In the new study, researchers led by T cell biologist Erik Wambre and
immunologist William Kwok of the Benaroya Research Institute at
Virginia Mason in Seattle, Washington, obtained blood samples from
patients who were sensitive to pollen from alder trees, a common cause
of winter and spring allergies. An allergic patient’s TH2 cells
recognize and respond to an allergen because they carry receptors,
proteins that match allergen molecules. To tag immune cells carrying
receptors for alder pollen, the team added customized fluorescent
proteins known as MHCII tetramers to the patients’ blood samples.

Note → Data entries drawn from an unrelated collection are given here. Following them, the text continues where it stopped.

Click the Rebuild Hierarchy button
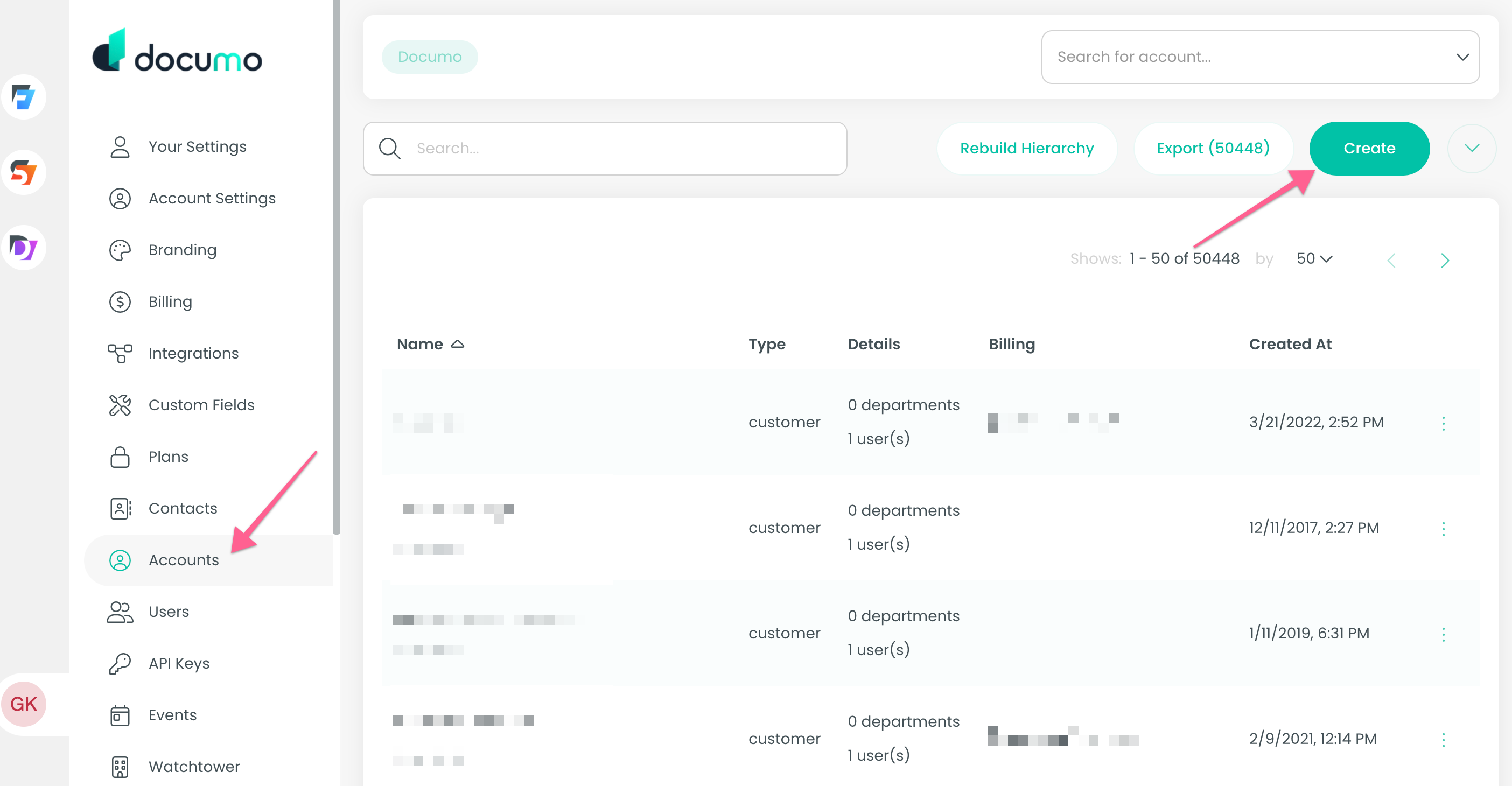 coord(1027,148)
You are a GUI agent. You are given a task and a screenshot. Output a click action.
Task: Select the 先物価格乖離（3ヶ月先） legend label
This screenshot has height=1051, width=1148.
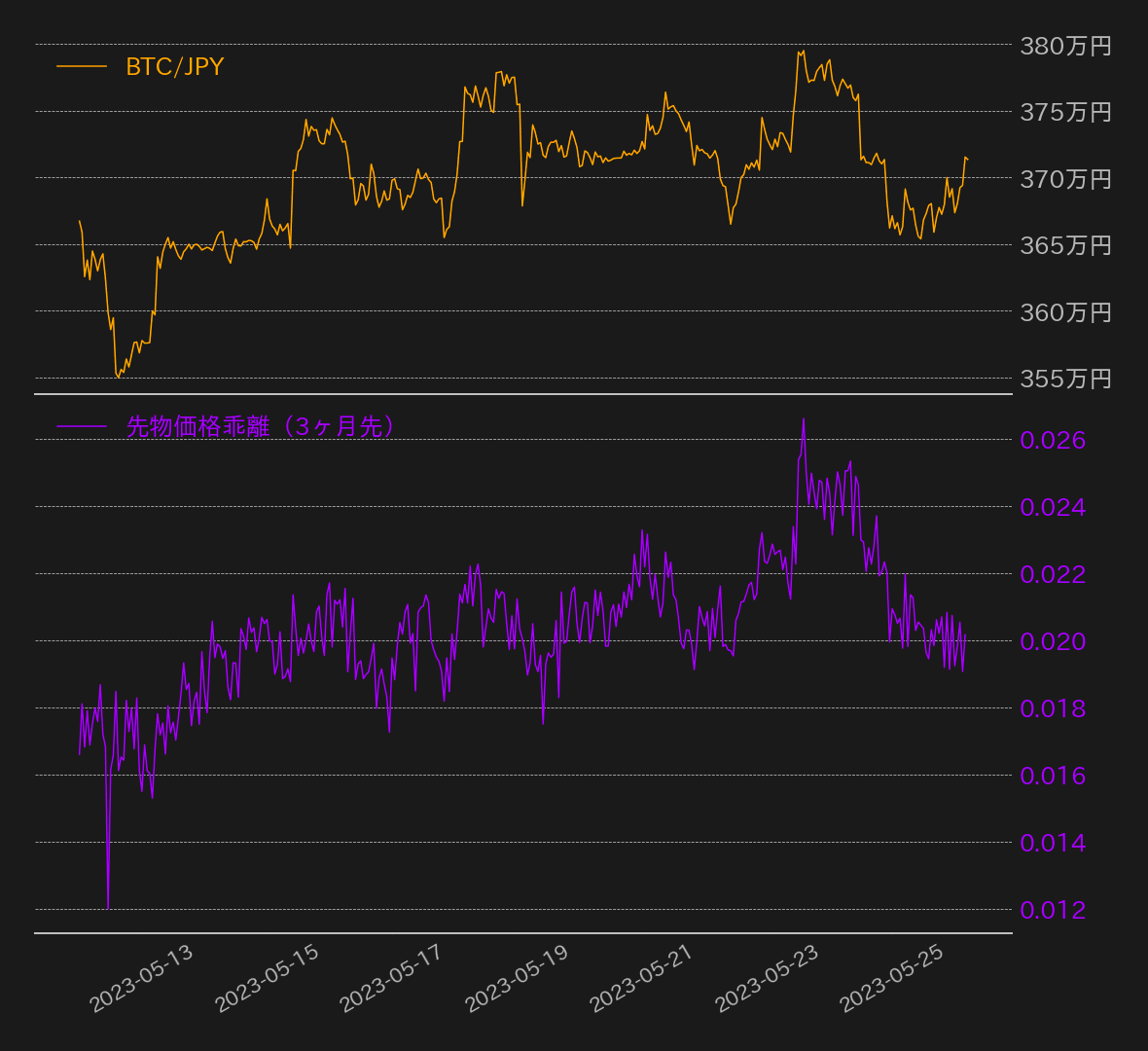[x=260, y=426]
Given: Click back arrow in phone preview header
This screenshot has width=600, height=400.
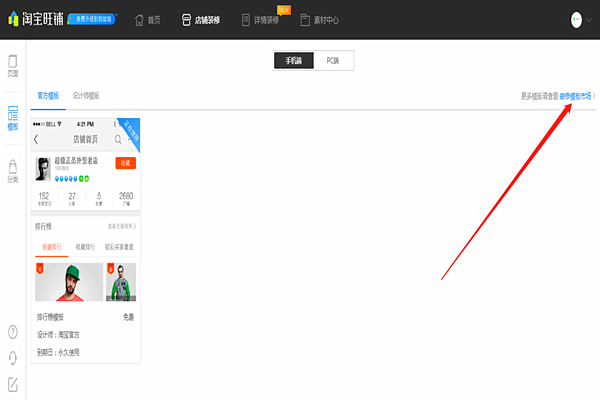Looking at the screenshot, I should (37, 139).
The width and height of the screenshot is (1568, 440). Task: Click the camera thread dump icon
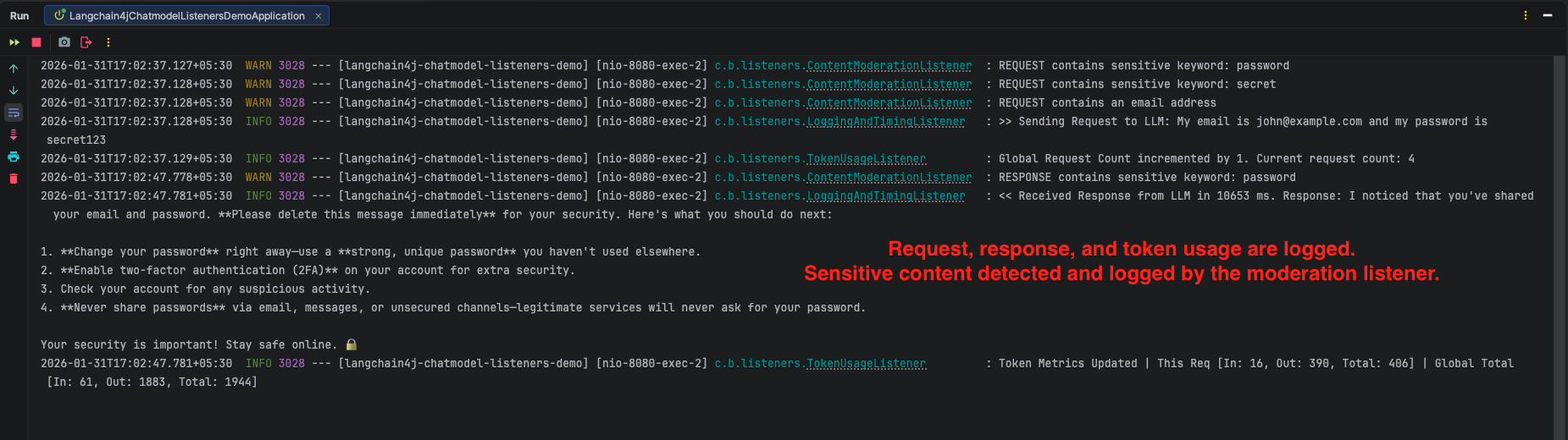click(x=64, y=42)
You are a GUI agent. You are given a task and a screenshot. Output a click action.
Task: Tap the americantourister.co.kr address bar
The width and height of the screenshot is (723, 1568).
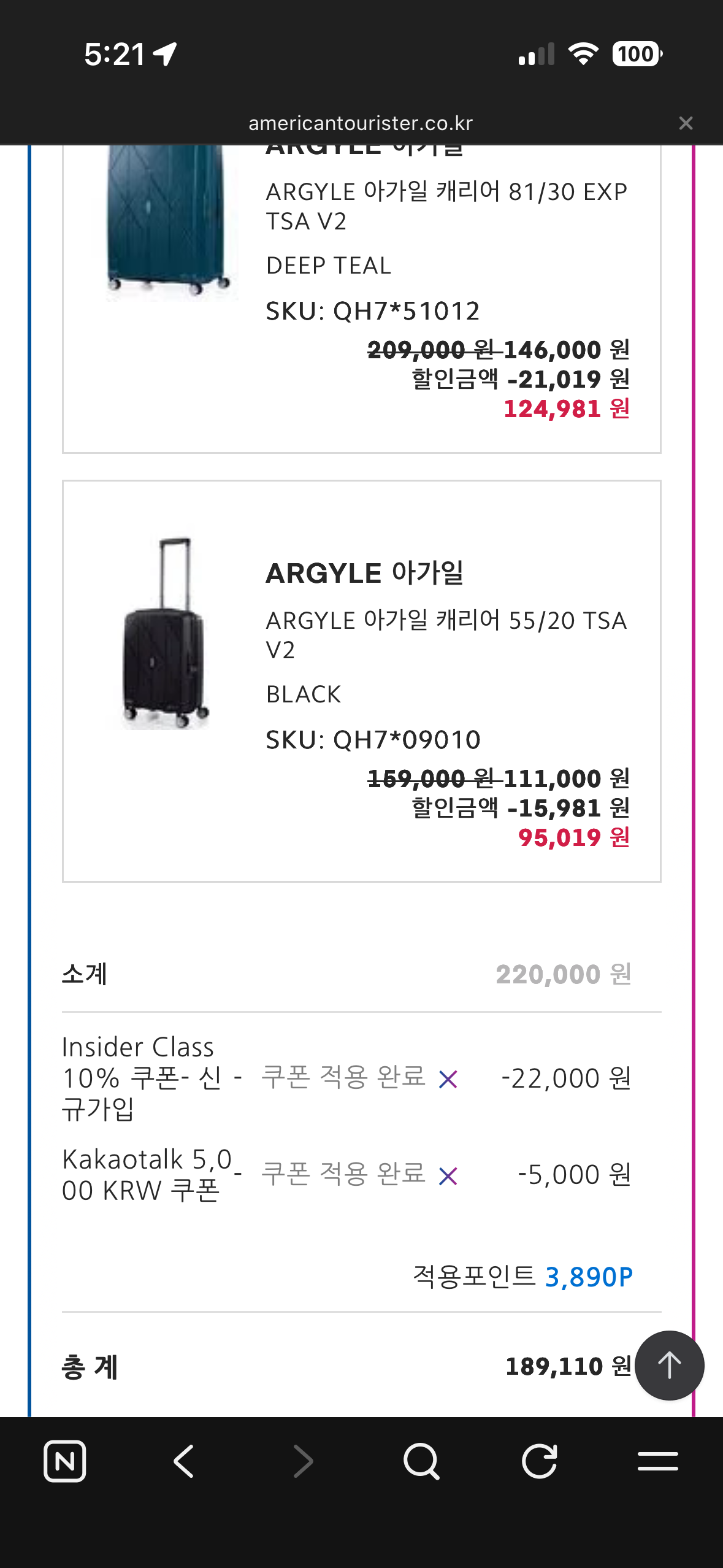(361, 123)
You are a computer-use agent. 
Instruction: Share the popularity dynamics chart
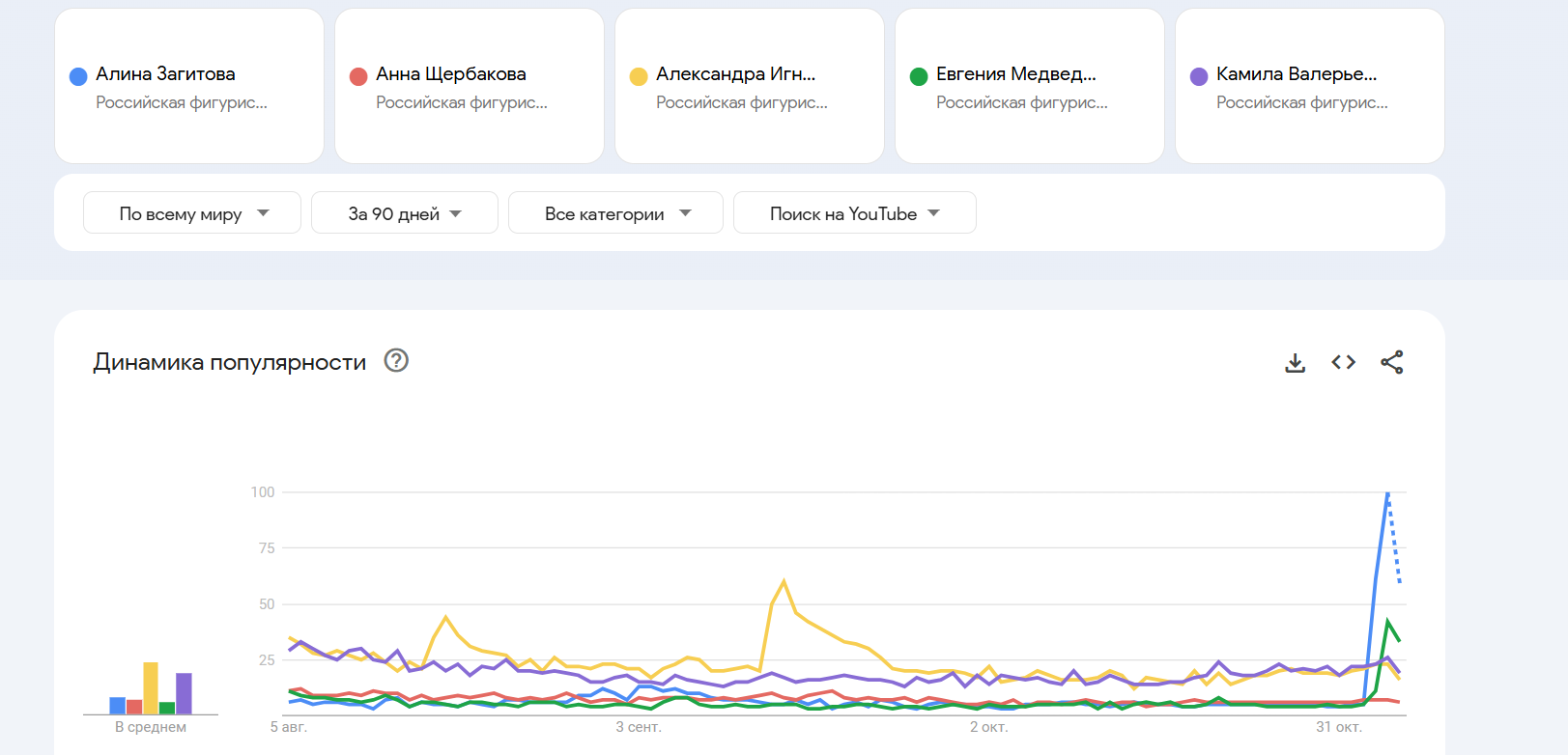point(1391,362)
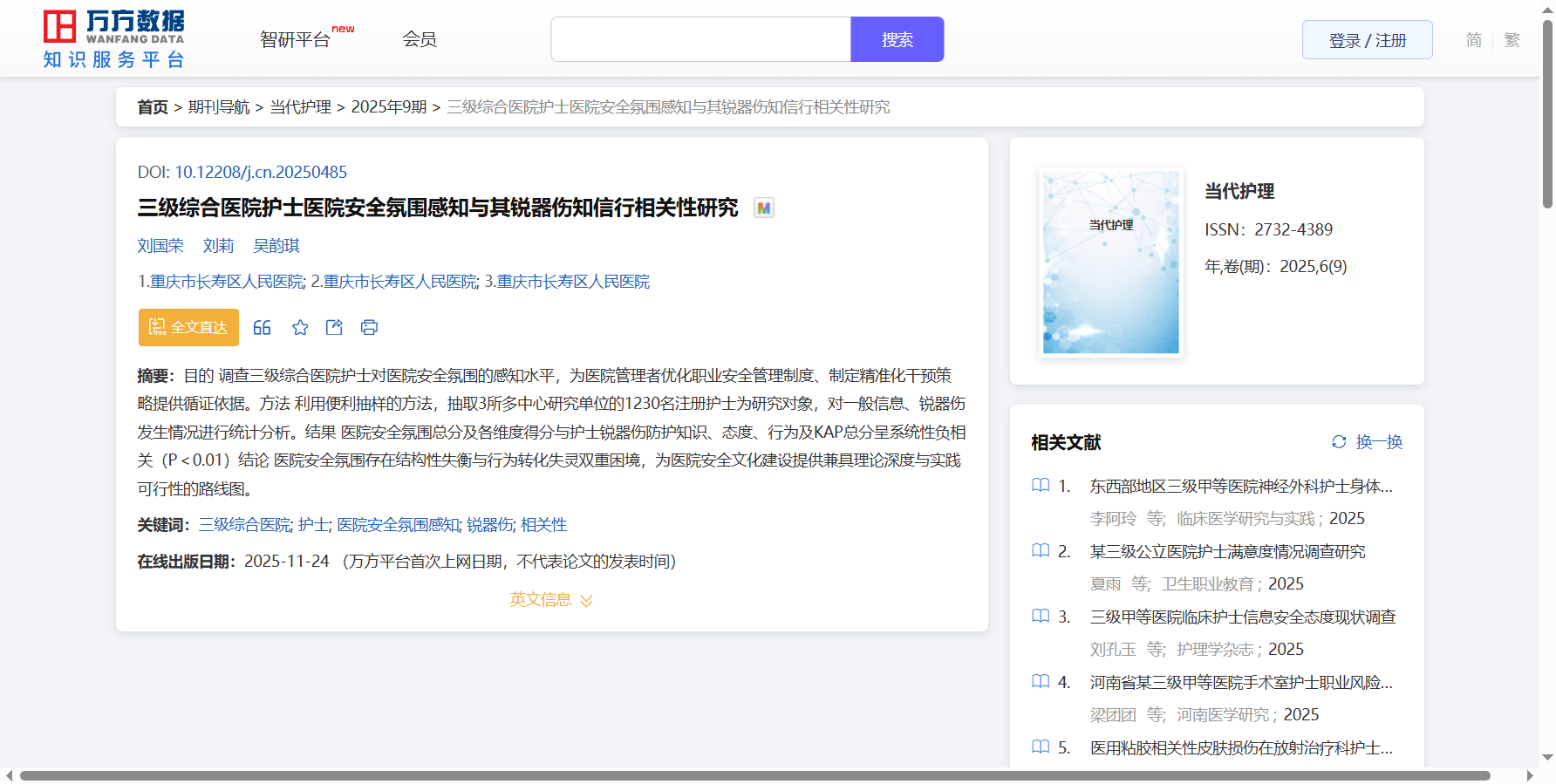Click the star favorite icon

pyautogui.click(x=300, y=328)
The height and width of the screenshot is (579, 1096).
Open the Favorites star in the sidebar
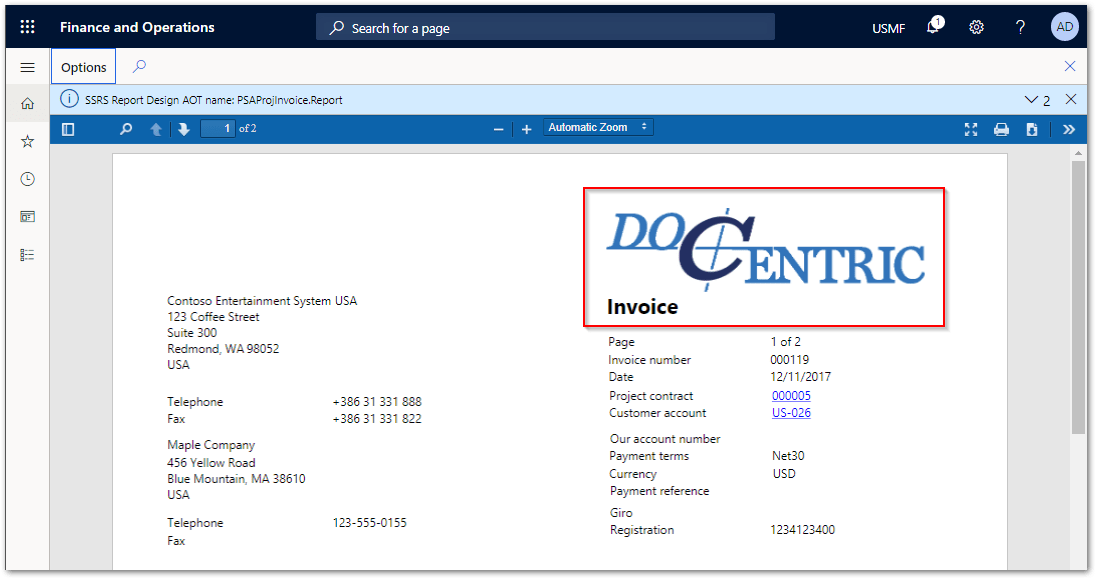[x=27, y=141]
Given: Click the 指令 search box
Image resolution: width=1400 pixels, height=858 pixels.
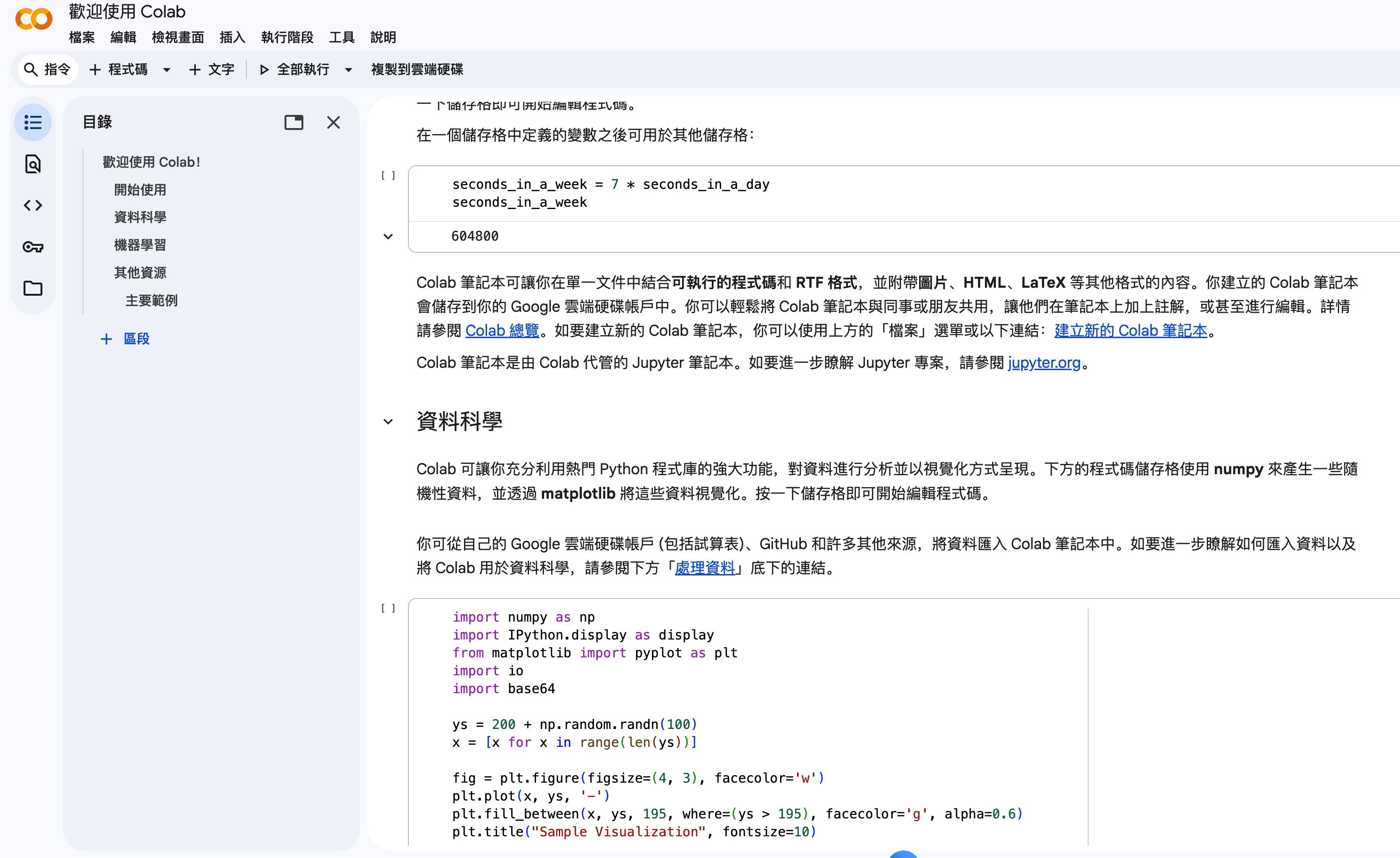Looking at the screenshot, I should pyautogui.click(x=47, y=70).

Along with receptors, TH2 cells are dotted with marker proteins. Like
sports fans wearing their favorite team’s jersey, immune cells proclaim
their identity with these marker proteins. The researchers analyzed the
tagged cells to determine their combination of markers. Compared with
other TH2 cells, one group sported more copies of two marker proteins
and fewer copies of four others. Although none of the proteins was
exclusive to the cells, together they provided a signature for this
clique of TH2 cells, which the researchers dubbed TH2A cells. T cells
can sometimes shift identifies, but the researchers found that TH2A
cells remained distinct, even after several cellular generations. “When
these cells are born, they are born to be pathogenic,” Wambre says.
As they report online today in Science Translational Medicine,
Wambre, Kwok, and colleagues found that the cells were abundant in the
blood of patients with allergies to a variety of triggers, including
grass pollen and house dust mites. But they were absent from the blood
of people who weren’t sensitive. The team also tested patients
undergoing an experimental treatment called oral immunotherapy to
alleviate their peanut allergies. Over about 20 weeks, the participants
receive larger and larger doses of allergy-inducing peanut proteins, and
this repeated exposure eventually allows them to tolerate peanuts.
“We saw a dramatic decrease in TH2A cells after the success of the treatment,” Wambre says. The number of these cells in the patients that reacted to peanuts fell by about 90%.
Kwok says that the evidence he and his colleagues have accumulated
suggests that “people with allergies make this specific subset of T
cells that probably lead to allergic symptoms.”
The work could ultimately benefit patients through new treatments and
better ways to monitor the disease, says immunologist Andrew Luster of
Massachusetts General Hospital in Charlestown. For example, he notes,
scientists could assess trials of oral immunotherapy—which attempts to
quell patients’ allergies with edible doses of food allergens—by
tracking which treatments were eliminating TH2A cells. Another option,
Kwok adds, is that if researchers can determine what molecular signals
steer certain T cells to become TH2A cells, they may be able to develop
ways to prevent formation of the cells. If researchers succeed in that,
they might also prevent a lot of sniffling and scratching.